------ EXERCISE MATERIAL ------

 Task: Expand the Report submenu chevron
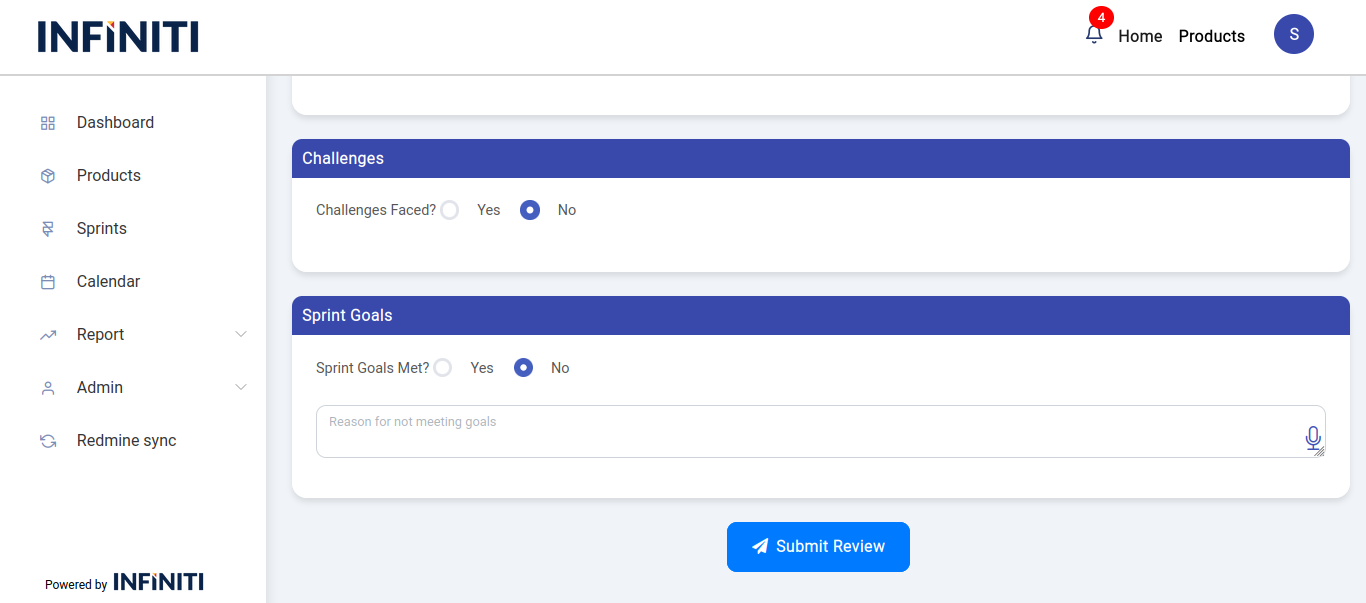241,334
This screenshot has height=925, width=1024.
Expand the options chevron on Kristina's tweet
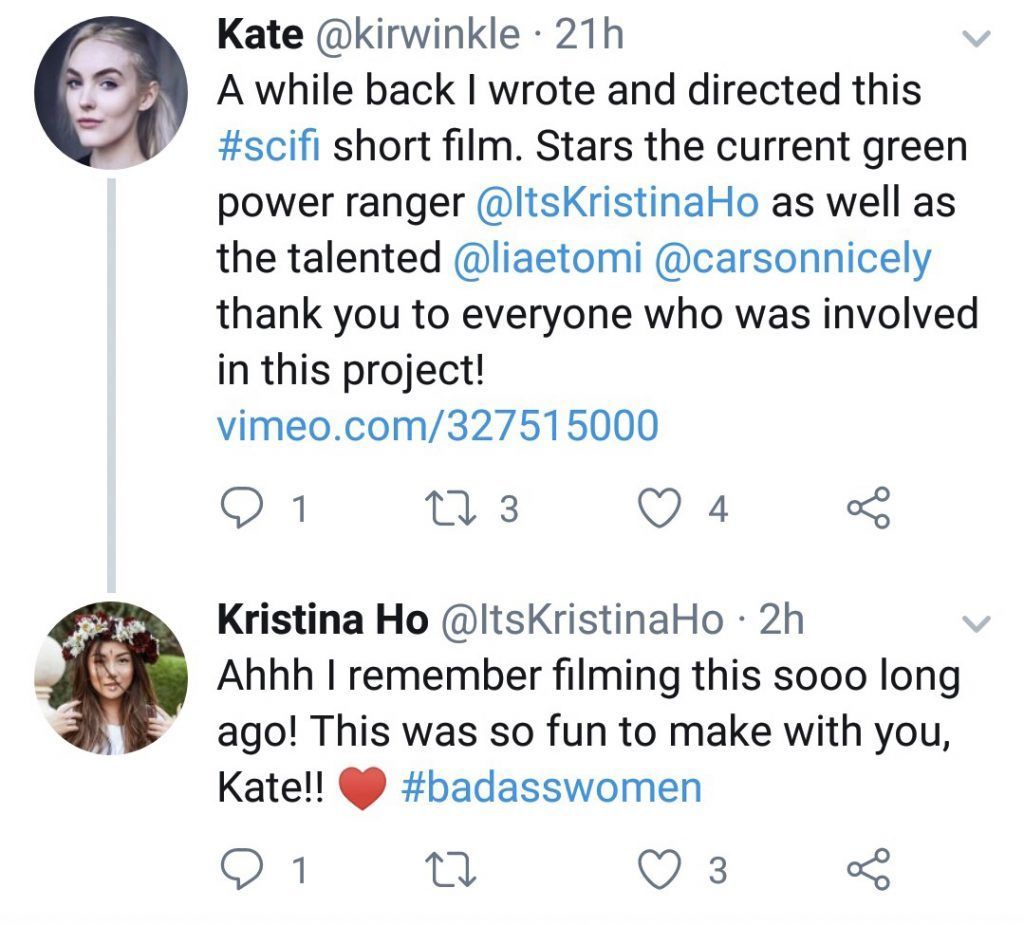(976, 624)
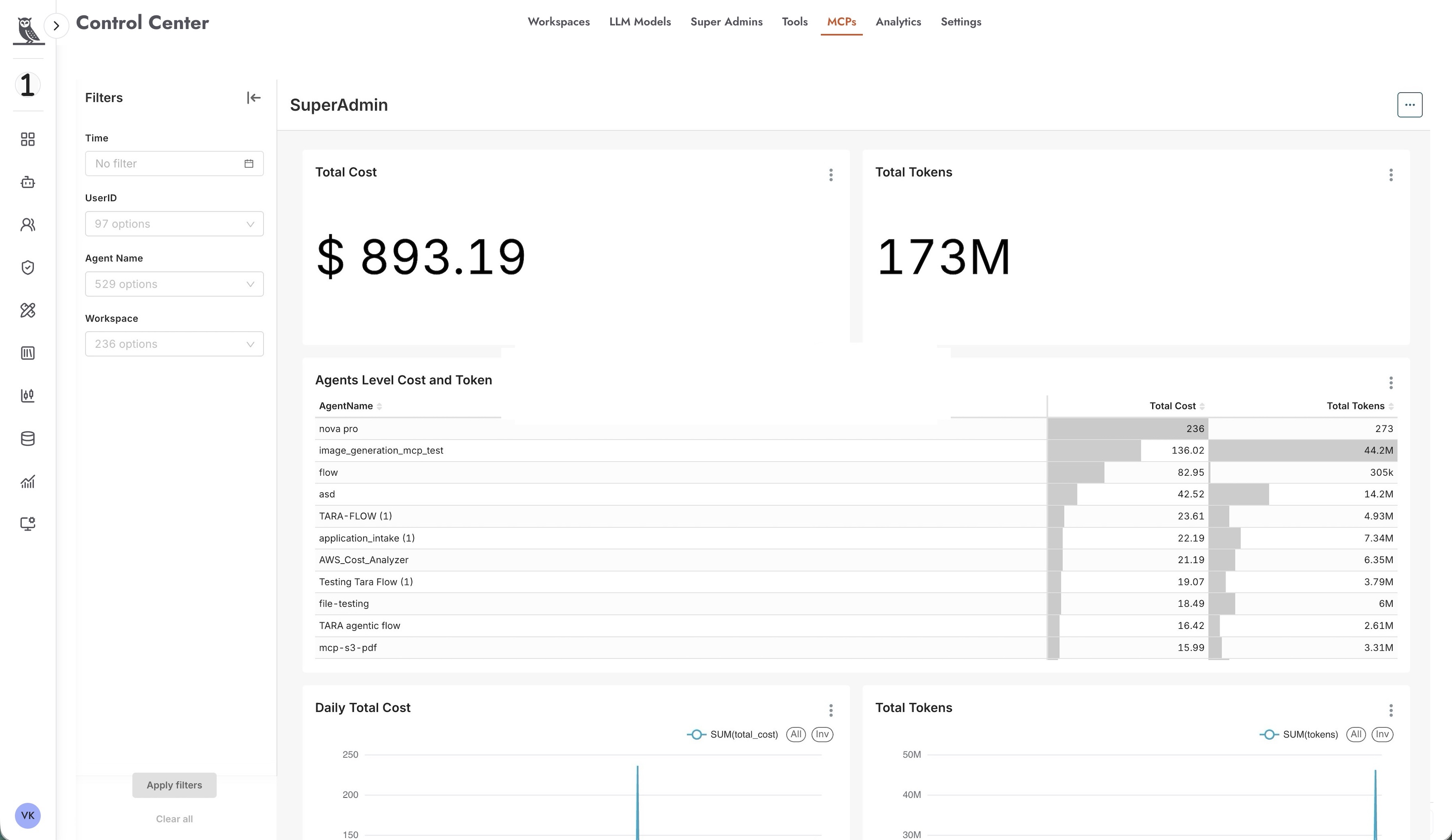Screen dimensions: 1452x840
Task: Switch to the LLM Models tab
Action: [x=640, y=22]
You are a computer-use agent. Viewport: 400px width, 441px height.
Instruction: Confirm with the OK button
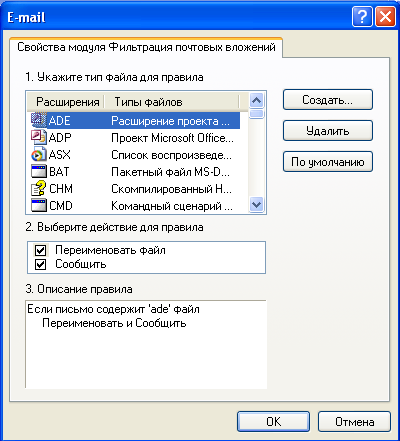click(273, 422)
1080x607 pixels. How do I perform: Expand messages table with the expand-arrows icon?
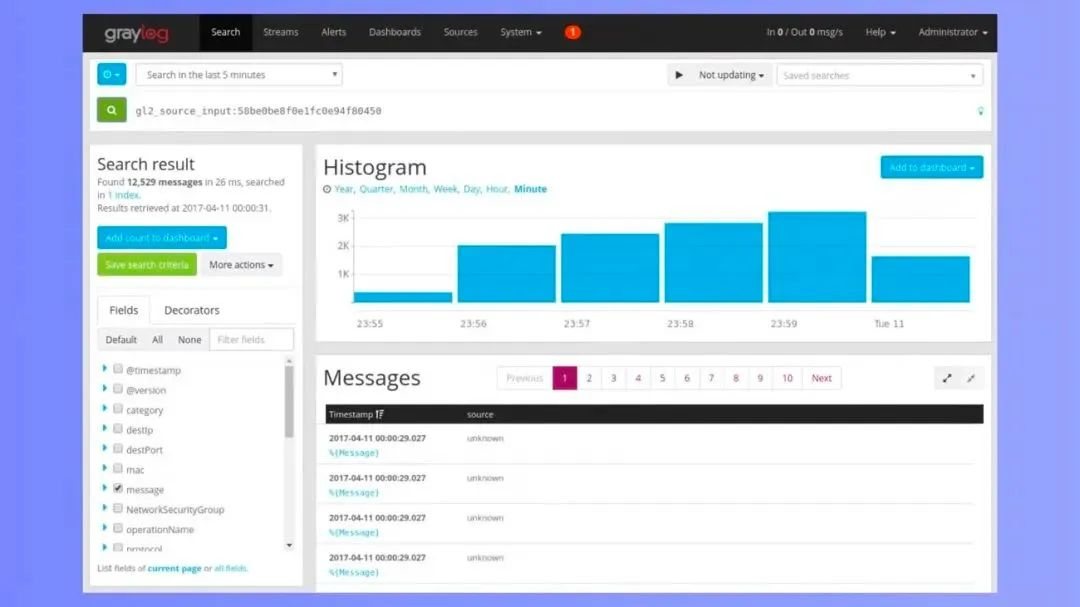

------

§ **WHAT TO WORK ON**:
Copy each line of the records containing the string "width".

§ **YOUR RESPONSE**:
This screenshot has height=925, width=1024.
You are a computer-use agent. Viewport: 400px width, 441px height.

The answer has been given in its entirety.